# Current Gear



## ACGREEN (Feb 23, 2007)

You can view my equipment list in my signature. I am currently building a house with a home theater and will start documenting that with pictures. I am adding a front projection with an electric screen.
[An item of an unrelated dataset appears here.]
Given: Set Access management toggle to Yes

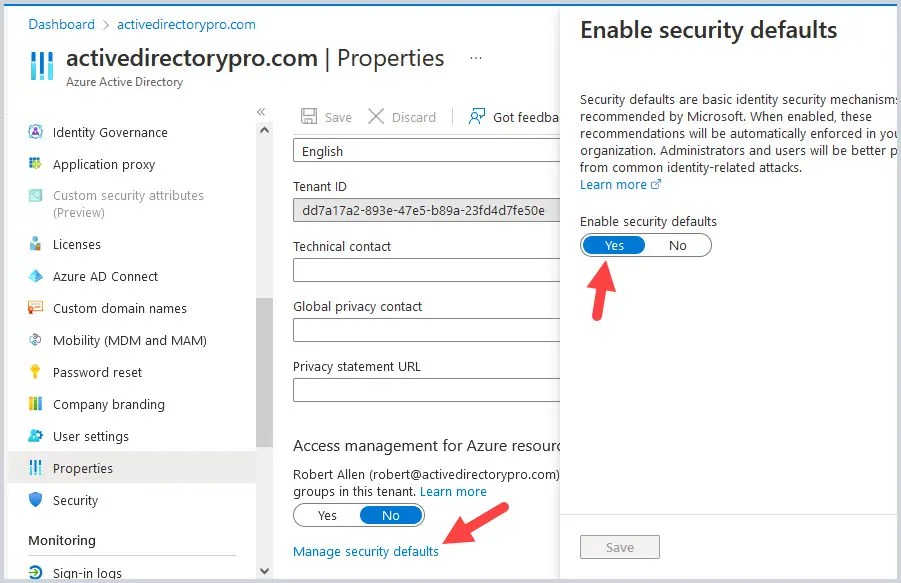Looking at the screenshot, I should [x=326, y=514].
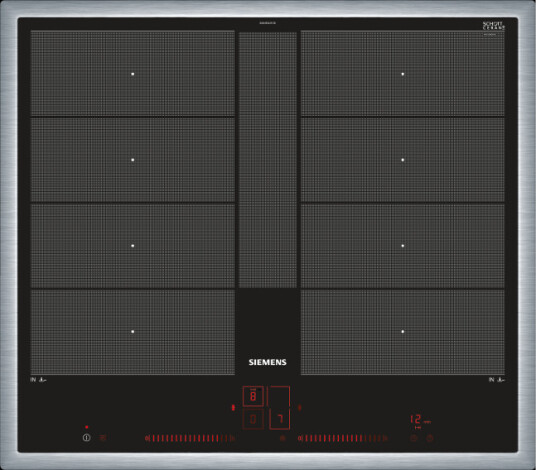The image size is (536, 470).
Task: Tap the Schott Ceran logo in corner
Action: pyautogui.click(x=494, y=26)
I will save the rest for a surprise as I am excited about it.


----------



## ACGREEN (Feb 23, 2007)

Updated.
Main Theater Room

Denon AVR-5805 MkII Receiver
Panasonic PT-AE2000U Projector 1080P
Da-Lite Tensioned Contour Electrol Screen, High Contrast Cinema Perforated
Sony LCD HDTV 720P 
B&W 604 S2 Main Towers
Kef Reference 204 Center Speaker
B&W 601 S2 surround Speaker
Kef Ci200.2QT Rear Surround Speaker
Velodyne F-1500 Subwoofer
Sony ES 400 DVD changer DVP-CX777ES
Sony 400 Disk DVD/CD/SACD Changer DVP-CX985V
Toshiba HD-DVD HD-A30
Sony XBox 360 Premium
Panamax Power Conditioner
Monster Cable power conditioner
Monster Cable wiring
Harmony 890 Remote
Cox Cable Motorola HD receiver and DVR
Rotel SI-1230 12 Channel Amp

Upstairs Living Room (run from above equipment)

Sony Bravia 42" LCD HDTV 720P
Ceiling speakers (cheap 8" Pair)
Pioneer DVD Player DV-414 
Harmony 1000 Remote

Bedroom (run from above equipment)
TV coming soon
Cheap 6" ceiling speakers

Outside Deck (run from above equipment)
Speakers coming soon


----------



## Guest (Aug 16, 2008)

Very nice setup! If you dont mind me asking what do you use the sony lcd for in the theater?


----------



## ACGREEN (Feb 23, 2007)

I use the LCD to watch most of TV and XBox time. I only fire up the projector for Movies some XBox time.


----------